2. Stick to a Budget
Don’t purchase things you cannot afford. All purchases you make as an entrepreneur should be completely necessary and well-researched to make sure you’re getting the best discounts and rates out there. Track all of your spending; this means even the small purchases. Consider using a mobile banking app without any additional fees that will help you manage your money every time you make purchases. This is a convenient way to keep your spending in check as you will always know what’s in your account, as well as what money is already allocated towards expenses for that month.

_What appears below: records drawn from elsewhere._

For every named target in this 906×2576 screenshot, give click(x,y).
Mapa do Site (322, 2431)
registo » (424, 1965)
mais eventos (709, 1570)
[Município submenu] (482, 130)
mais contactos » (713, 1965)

3. Be Aware of Your Personal Finances
One way to avoid additional strain is to keep your business finances separate from your personal expenses. It’s important that you’re not dipping into various personal savings accounts as you cannot guarantee the time it will take for your business to earn that money back. Also, there is an advantage to maintaining business accounts for tax purposes, writing off expenses, and deductions. Legally, these are considered separate entities and logically they should stay in their separate streamline to receive the most benefit. Don’t forget to pay yourself either. This is often overlooked by entrepreneurs and might be easy to do starting out, but upon expansion, it’s important that your money is organized and accounted for.
4. Consolidate If Possible
Credit card debt and high-interest rates are doing your business finances no favors. According to a survey on American credit card debt, 41.2% of all households carry some sort of credit card debt. That is a pretty astounding, yet not surprising percentage. Unfortunately, people are not typically in debt for a short period of time. Instead, this debt often builds and slowly becomes a lifelong issue due to interest rates and unexpected life situations that occur. It’s important to determine if consolidating your debt could help you reorganize and create a manageable payment structure moving forward as an entrepreneur.
5. Create Supplemental Income Streams
Instead of putting all your eggs in one basket, you might want supplemental income opportunities to help ease your debt burden. Having some additional income that you can put directly towards your business expenses might help you feel more relaxed and therefore motivated to continue on this path. Determine if the benefits of having some type of alternative money stream will serve you and be worth the additional time and effort. Consider your strengths and interests and find a side hustle that might pique your interest. Utilize your network, ask those you’re connected with for business opportunities or if they can connect you with someone else.
6. Look for Ways Save
Even when you’re debt-free, you should always be thinking of new ways to save money without making life-altering changes. Small, daily actions like paying attention to how much you spend on gas, groceries, and entertainment can help reduce your monthly spend. Make sure your utilities and appliances are operating at peak levels and not costing you more than their worth. Keep an eye on the market and recognize if your mortgage or rent is more than you can afford.
If you’re an entrepreneur facing financial trouble, it’s not too late to get your feet back on the ground and grow your business to its full potential. Debt relief and prevention require you to take matters into your own hands and realize your financial responsibility for your business growth or failure. With the appropriate attention, budget adjustments and actionable changes, you can set your business up to thrive in a competitive market that can lead to great rewards.